#### SOURCE RECORDS ####

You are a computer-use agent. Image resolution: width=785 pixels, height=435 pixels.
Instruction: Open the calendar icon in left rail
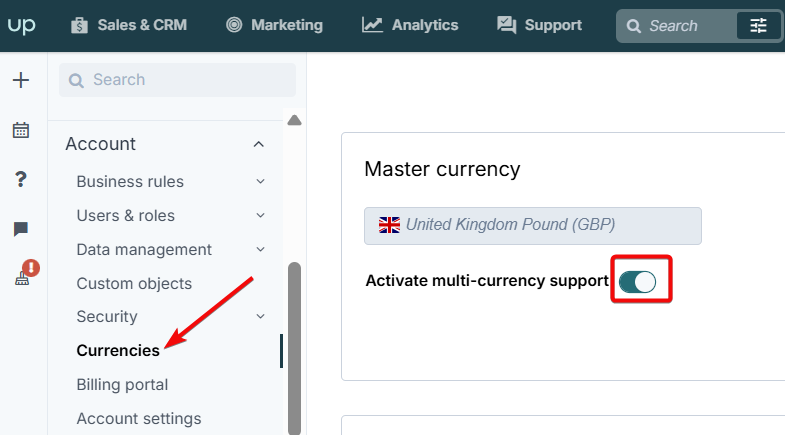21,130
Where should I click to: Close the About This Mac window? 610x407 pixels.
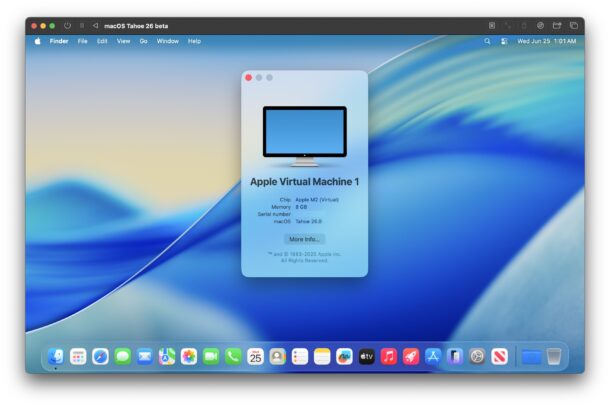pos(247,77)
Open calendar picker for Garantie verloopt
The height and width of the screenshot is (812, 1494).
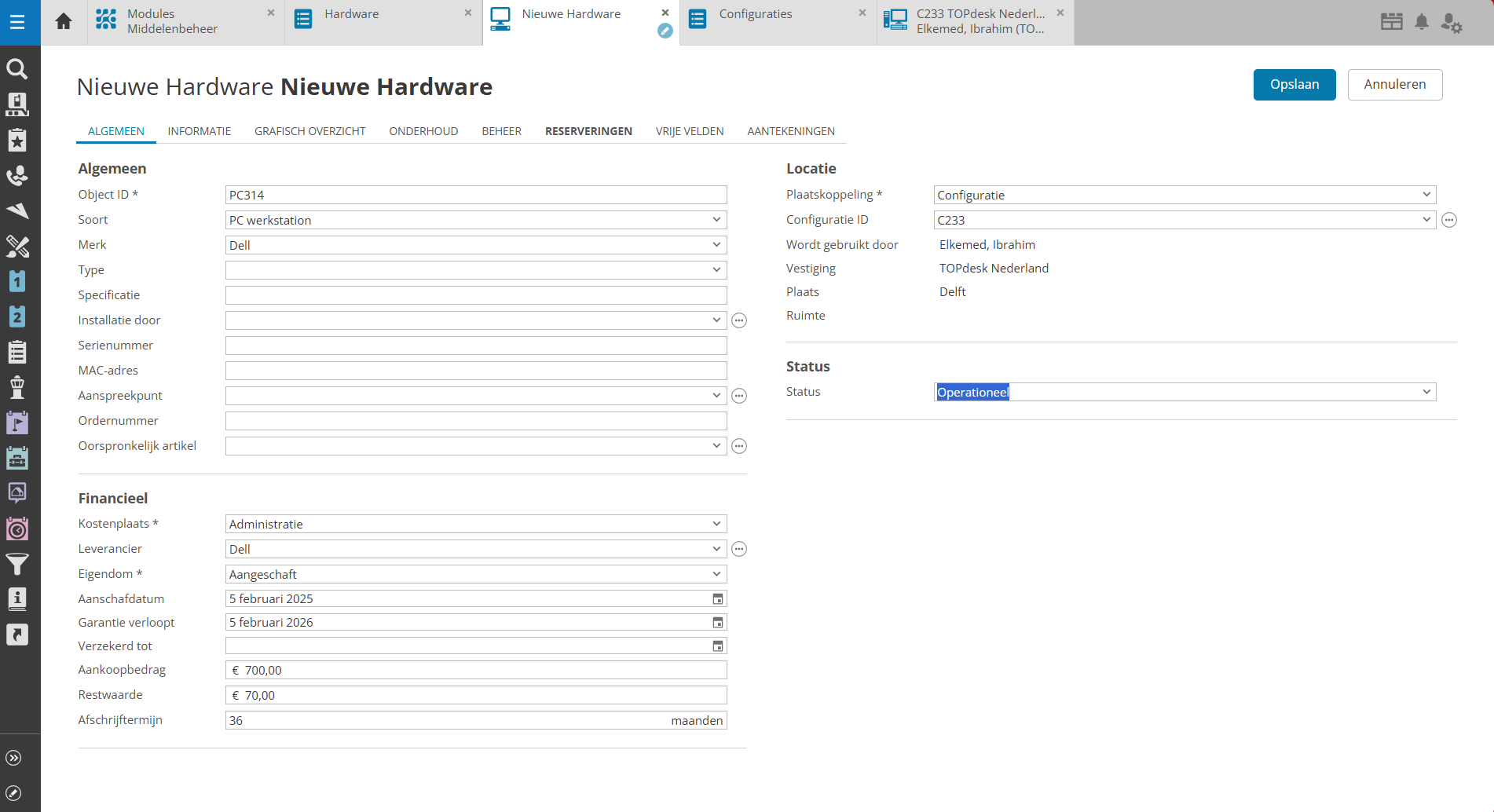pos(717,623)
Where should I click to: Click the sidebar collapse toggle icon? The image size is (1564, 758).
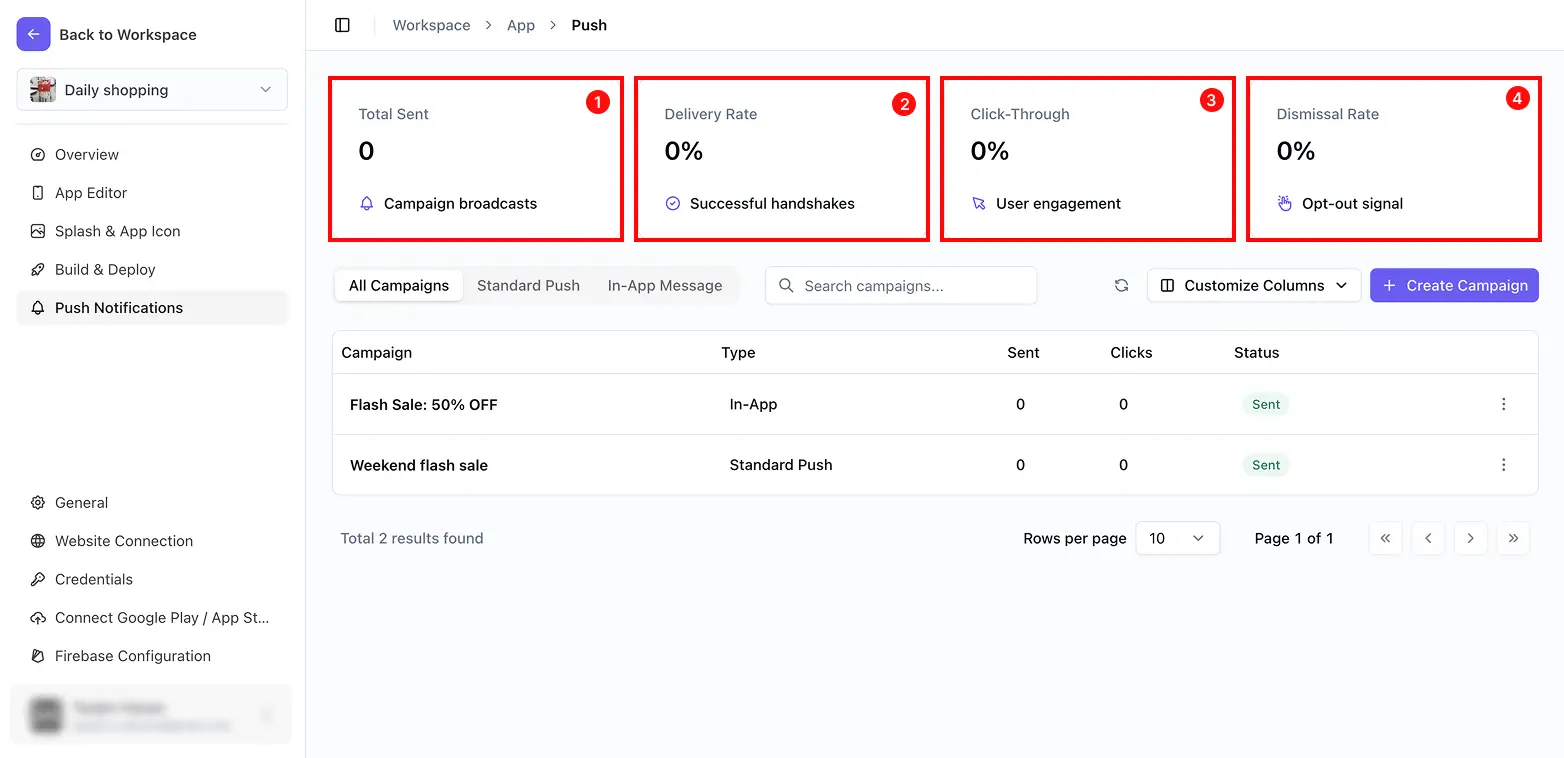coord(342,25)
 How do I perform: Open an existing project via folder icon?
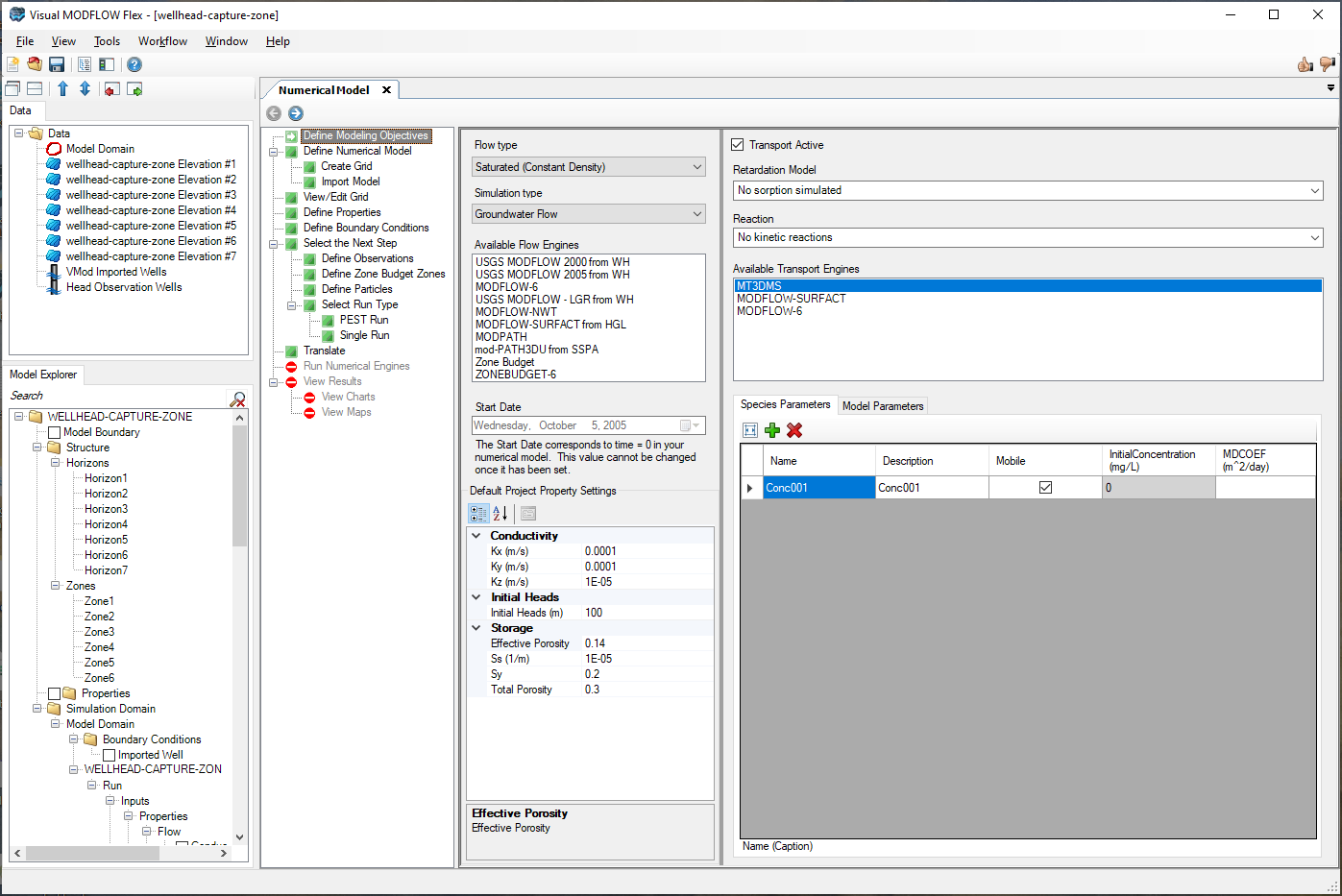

####
#### SOURCE RECORDS ####

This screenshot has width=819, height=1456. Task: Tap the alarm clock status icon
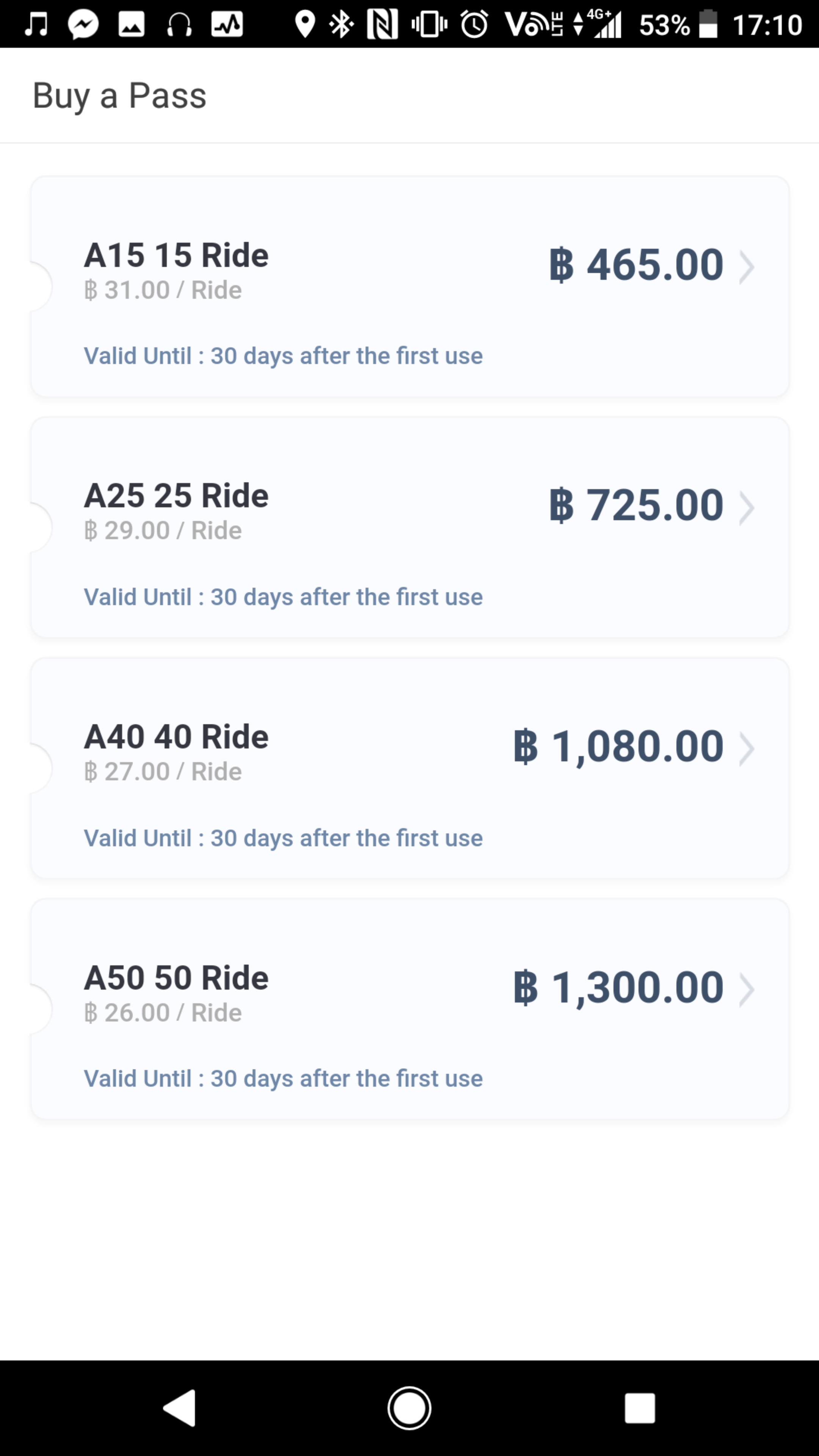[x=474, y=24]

####

→ **TASK DETAILS**
Every line above in the stretch from the one with "You are a computer-use" through the one with "How do I perform: Open" is to be transcribed exactly, ends included. No picture is copied.

→ **ANSWER SPACE**
You are a computer-use agent. Image resolution: width=785 pixels, height=435 pixels.
Instruction: Open the calendar icon in left rail
21,130
Where should I click to: Close the About This Mac window? 610x407 pixels.
pos(247,77)
Open calendar picker for Garantie verloopt
The height and width of the screenshot is (812, 1494).
pos(717,623)
Where should I click to: Click the sidebar collapse toggle icon? The image size is (1564, 758).
coord(342,25)
 How do I perform: Open an existing project via folder icon?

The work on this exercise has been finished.